CAPITOLO XV
Una sorta di sentimento di attesa inserito tra il piano alto ed il piano basso, non propriamente delineati ma avvertibili nitidamente, un salone sconfinato al centro ed un tavolo lungo molti metri, con una bottiglia piccola poggiata nel mezzo, ripiena di acqua. Era un sentimento, non un sentimento privato ma un sentimento pubblico. Cos’è un sentimento pubblico e cos’è un sentimento privato? Non si fermò a riflettere perché non c’era né il tempo né lo spazio per farlo, ma solo una confusione melliflua, fatta di sensazioni soffici, tipo zucchero filato in cui affondano le filosofie, elaborate ma non convinte, provvisorie, ma enciclopediche, elaborate per secoli e secoli e pervenute fino a noi non si sa da dove.
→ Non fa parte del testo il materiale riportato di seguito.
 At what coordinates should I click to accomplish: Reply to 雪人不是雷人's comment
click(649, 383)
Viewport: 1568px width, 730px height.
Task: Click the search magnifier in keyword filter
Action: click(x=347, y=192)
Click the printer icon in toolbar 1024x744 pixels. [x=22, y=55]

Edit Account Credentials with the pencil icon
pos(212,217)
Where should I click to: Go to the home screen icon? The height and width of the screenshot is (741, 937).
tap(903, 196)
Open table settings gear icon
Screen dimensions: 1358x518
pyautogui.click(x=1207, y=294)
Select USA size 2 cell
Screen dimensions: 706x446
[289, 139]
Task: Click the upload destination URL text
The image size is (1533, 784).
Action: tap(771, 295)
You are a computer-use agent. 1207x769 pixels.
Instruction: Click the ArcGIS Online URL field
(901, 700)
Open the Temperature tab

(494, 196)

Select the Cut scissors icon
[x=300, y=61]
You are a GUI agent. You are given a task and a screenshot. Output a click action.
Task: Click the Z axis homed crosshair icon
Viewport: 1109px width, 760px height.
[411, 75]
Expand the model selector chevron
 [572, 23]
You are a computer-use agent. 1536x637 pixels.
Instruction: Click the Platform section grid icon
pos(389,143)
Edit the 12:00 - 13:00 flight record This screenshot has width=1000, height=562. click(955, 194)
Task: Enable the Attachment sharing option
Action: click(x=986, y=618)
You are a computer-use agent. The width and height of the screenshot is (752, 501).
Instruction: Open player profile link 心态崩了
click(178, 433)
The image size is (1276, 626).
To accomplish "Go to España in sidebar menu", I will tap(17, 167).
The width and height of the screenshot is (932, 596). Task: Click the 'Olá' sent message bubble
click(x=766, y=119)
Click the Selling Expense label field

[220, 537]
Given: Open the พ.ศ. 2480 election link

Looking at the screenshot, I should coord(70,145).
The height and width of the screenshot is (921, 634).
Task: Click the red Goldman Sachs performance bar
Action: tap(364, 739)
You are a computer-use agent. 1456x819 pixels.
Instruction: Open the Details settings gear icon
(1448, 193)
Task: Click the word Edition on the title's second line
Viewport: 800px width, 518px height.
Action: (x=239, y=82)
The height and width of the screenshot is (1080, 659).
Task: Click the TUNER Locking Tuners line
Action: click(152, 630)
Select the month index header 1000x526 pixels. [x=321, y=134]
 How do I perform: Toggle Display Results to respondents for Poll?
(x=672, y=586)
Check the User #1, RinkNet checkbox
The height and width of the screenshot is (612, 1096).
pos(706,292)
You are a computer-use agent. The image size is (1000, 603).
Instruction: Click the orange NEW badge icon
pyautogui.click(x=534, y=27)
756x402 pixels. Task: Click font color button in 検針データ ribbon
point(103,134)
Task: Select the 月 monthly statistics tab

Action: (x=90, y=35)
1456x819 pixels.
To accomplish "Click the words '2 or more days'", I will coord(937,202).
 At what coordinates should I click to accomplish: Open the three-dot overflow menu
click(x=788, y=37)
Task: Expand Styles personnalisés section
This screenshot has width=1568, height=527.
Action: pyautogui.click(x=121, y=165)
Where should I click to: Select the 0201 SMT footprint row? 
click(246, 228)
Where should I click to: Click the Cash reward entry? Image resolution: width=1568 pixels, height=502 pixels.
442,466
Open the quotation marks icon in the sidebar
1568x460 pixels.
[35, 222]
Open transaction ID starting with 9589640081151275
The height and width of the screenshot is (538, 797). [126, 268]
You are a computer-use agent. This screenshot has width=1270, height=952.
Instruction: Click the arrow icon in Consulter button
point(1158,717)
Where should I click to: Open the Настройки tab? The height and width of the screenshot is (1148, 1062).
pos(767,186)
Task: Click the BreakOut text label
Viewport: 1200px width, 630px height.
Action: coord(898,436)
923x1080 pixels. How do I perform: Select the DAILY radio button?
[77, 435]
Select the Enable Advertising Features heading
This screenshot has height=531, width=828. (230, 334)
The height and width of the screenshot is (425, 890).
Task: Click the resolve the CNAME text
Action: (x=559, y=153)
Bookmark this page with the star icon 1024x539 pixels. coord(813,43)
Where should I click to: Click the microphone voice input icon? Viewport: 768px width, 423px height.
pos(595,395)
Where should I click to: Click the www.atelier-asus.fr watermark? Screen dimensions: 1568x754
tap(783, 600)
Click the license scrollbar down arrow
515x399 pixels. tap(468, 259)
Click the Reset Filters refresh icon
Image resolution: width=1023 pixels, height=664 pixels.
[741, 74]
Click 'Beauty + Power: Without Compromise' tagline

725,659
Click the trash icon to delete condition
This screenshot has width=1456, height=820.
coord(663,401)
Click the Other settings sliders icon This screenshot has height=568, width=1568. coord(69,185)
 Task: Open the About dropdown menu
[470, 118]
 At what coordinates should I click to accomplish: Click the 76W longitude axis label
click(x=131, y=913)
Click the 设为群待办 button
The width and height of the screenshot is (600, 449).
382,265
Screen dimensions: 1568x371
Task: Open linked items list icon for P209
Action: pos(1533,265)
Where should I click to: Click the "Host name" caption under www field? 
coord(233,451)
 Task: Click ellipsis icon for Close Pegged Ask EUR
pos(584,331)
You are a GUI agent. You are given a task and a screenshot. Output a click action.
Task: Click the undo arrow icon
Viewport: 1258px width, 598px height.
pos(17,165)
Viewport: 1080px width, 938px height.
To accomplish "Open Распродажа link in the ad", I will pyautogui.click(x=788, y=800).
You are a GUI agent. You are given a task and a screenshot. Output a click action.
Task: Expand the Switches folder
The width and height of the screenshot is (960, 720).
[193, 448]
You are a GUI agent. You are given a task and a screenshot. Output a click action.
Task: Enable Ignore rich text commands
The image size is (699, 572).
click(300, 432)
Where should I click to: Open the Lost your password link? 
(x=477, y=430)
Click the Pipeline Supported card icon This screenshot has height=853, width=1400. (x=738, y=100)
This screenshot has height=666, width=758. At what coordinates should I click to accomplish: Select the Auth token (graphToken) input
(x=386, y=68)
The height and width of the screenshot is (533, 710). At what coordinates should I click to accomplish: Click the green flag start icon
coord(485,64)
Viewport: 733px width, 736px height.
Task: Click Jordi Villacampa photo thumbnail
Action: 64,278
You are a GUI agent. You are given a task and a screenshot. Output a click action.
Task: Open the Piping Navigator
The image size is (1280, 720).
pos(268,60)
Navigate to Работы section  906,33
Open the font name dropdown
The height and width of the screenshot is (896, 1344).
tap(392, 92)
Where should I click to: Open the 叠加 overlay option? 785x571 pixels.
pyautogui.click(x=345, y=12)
Era la creazione, quella sorta di chiacchiericcio infinito, elaborata da un creatore a sua volta progettato da un creatore più grande e potente, tra loro rivali come sono rivali tutti gli esseri, che si scrutano con una malcelata diffidenza, per niente risolutiva. Chi era il complice e chi era il rivale: cercava di capirlo. Se la poesia a volte si pone all’attenzione anche di chi non vuole è per la sua specifica natura invasiva. Ti colpisce nel momento meno opportuno e ti lascia con una sensazione che v’è qualcosa di importante che tu non hai ancora affrontato e che altri hanno già affrontato e ne godono addirittura; si irritò molto di questo, la poesia era irritante, concluse. Qualcuno ne era padrone e qualche altro no. Perché? Se avesse insistito nell’approfondire il fenomeno ne sarebbe uscito decentrato, privo di concretezza, stupito, contestato e torbidamente atterrato. Perché? Cos’era in fondo la poesia se non un insieme di parole. Chi poteva affermare che non lo fosse? E cos’era il pensiero? Un insieme di parole od un insieme di assiomi? E cos’era l’assioma se non un’arroganza ed un vizio del pensiero. E cos’era il vizio? Un software non proveniente da fonte sicura?